Entura found that the battery system responded “aggressively” to the trip of OSPS unit 8 by injecting around 2MW into the network to support frequency. When the OSPS unit 9 tripped the BESS output increased to around 6MW or 75 per cent of the total lost generation.

Subsequently, when the third Jenbacher machine tripped the BESS was commanded to 8MW. The total MVA (Megavolt-amperes) of the BESS exceeded its short time capability and an internal protection element tripped it from service.

Entura noted that the aggressive intervention of the BESS and the Jenbacher units may have been counterproductive because it meant the UFLS scheme was unable to detect that the power system was under severe stress. Had the frequency been allowed to fall the UFLS would have removed load from the power system and system black would have been avoided.

Official response

The Utlities Commission has endorsed the 15 recommendations made by Entura to address the issues identified. A full list of the recommendations can be found here (see pages 20-24).

The NT Government responded quickly by setting up the reviews of the system. Given its commitment to 50 per cent renewable energy in the mix by 2030 and the challenges this poses for the existing system, there is political risk attached to not getting it right.

The expected increase in the uptake in rooftop and large-scale solar which has been enabled by local and nationally supportive policies requires the support of ancillary services to ensure reliability and stability of this system. It also means predicting demand on traditional generation and forecasting weather becomes more challenging.
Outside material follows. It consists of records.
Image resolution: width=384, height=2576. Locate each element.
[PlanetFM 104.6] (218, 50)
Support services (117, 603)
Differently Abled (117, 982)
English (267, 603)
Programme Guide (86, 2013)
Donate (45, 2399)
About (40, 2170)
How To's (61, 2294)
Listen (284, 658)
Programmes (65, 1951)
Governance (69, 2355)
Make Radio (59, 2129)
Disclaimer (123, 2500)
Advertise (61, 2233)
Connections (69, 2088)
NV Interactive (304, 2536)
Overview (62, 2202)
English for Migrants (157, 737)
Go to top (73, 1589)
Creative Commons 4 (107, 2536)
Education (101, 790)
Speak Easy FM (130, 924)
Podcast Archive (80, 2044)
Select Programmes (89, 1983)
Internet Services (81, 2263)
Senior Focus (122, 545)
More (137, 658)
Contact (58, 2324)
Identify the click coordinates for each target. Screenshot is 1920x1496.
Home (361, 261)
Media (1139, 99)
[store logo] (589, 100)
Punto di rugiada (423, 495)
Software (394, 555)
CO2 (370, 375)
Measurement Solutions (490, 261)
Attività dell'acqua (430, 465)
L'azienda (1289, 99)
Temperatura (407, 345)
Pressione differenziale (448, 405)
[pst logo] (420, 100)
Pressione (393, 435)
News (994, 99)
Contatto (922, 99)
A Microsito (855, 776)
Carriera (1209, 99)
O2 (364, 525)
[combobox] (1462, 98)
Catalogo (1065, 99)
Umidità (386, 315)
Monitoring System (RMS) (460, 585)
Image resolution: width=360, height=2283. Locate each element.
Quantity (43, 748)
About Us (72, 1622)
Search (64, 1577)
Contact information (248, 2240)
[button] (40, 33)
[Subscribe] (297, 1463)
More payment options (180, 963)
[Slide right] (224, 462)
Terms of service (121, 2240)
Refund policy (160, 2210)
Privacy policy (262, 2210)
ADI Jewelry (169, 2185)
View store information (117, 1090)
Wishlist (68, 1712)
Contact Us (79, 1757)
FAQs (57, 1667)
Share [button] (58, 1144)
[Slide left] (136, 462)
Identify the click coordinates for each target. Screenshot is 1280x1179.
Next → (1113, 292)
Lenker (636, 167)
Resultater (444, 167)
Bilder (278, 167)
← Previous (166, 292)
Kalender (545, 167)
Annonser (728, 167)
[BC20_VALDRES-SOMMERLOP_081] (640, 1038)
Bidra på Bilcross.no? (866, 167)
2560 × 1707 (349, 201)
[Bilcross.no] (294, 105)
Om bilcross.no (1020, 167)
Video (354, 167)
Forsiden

Following receipt of the Utilities Commission’s work and the Entura it announced that it had accepted 14 recommendations, while it accepted one in-principle (recommendation 6 relating to operating protocols), while it sought further information from Power and Water and Territory Generation[x].

Apart from the recommendations, the independent investigation recommended that until all of its high priority recommendations were implemented, the Ron Goodin Power Station should be maintained in a state that it could black start the entire system and the Government has also accepted this.

The Minister for Renewables, Energy and Essential Services, Dale Wakefield, said that the clear message from the independent investigation “is that there was an unacceptably low level of preparedness by the Power and Water Corporation and Territory Generation.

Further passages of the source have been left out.